Object tracking before transformers made it easy
A 2016 MATLAB implementation that proved siamese networks could track arbitrary objects at video speed without online model updates.

What it does
SiamFC tracks a single arbitrary object through video frames by comparing the initial target patch with candidate regions via a fully-convolutional siamese network. No online fine-tuning, no heavy per-frame adaptation — just a learned similarity function applied exhaustively across the search image. The authors report 50–100 FPS, which in 2016 was genuinely fast for deep tracking.
The interesting bit
The architecture is almost insultingly simple: two shared-weight branches (target exemplar and search image), a cross-correlation layer, and a response map that peaks where the object lives.
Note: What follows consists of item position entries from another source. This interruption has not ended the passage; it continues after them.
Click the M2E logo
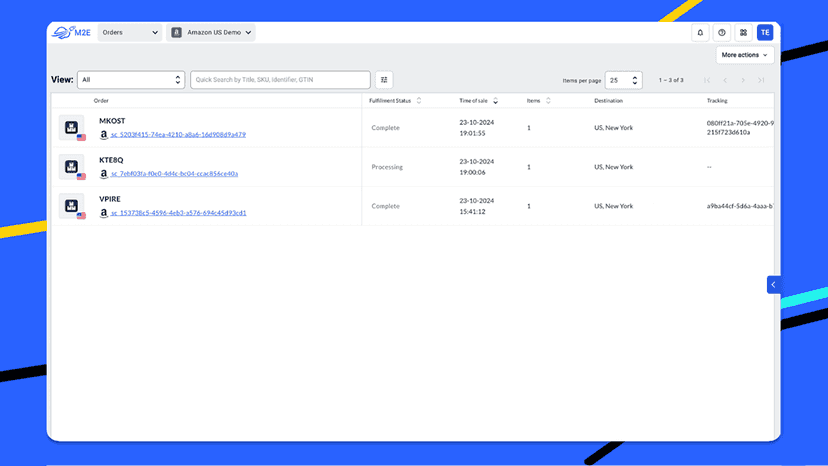 point(71,32)
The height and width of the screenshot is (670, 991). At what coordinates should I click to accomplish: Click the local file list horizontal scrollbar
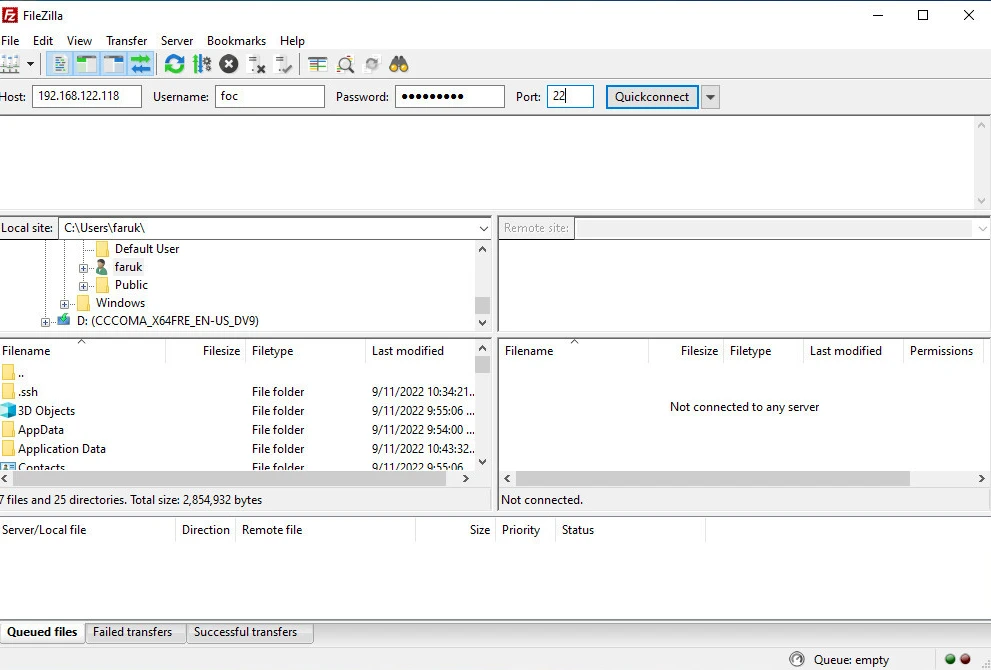coord(230,479)
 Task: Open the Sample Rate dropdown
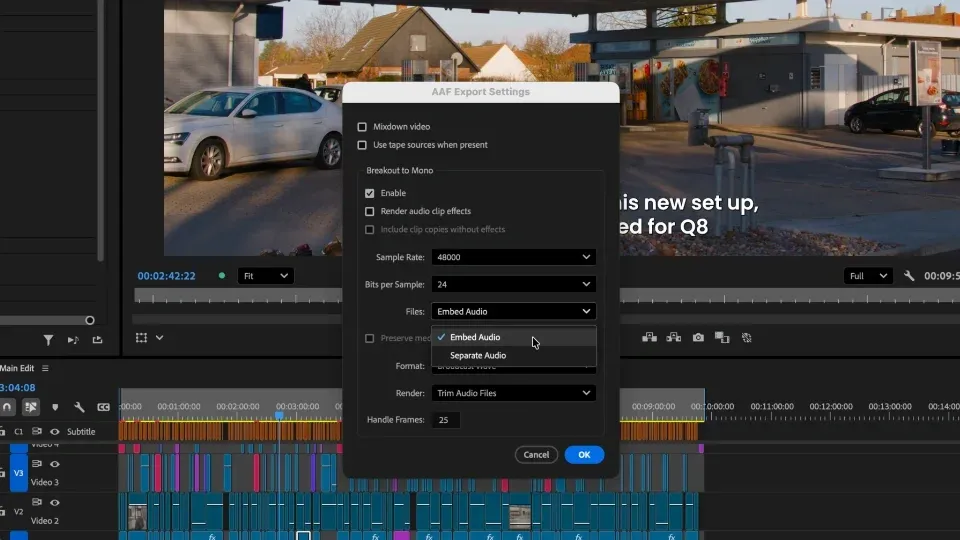point(513,257)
The “fully convolutional” part means the same network handles variable search sizes without restructuring — a neat trick that lets the search region scale with expected object motion.
Key highlights
- Reproduces the ECCV 2016 workshop paper end-to-end, training and inference both included
- Pretrained networks available; you can run tracking without touching the curation pipeline
- Training requires curating ILSVRC15 video data (6.7GB metadata file provided) or downloading their pre-built
imdb_video.mat - Built on MatConvNet, MATLAB 2015b-era tooling
- The authors themselves now point to CFNet (CVPR 2017) as the better starting point — cleaner code, slightly better results
Caveats
- MATLAB + MatConvNet stack; not PyTorch, not even close
- The authors explicitly recommend their own successor repo for new work
- Setup involves renaming
.examplefiles and hand-editing paths, a ritual from a simpler time
Verdict
Worth reading if you’re tracing the lineage of modern siamese trackers (SiamRPN, SiamFC++, etc.) or need to reproduce the 2016 baseline. Skip if you actually need to ship a tracker today — the field has moved on, and the authors agree.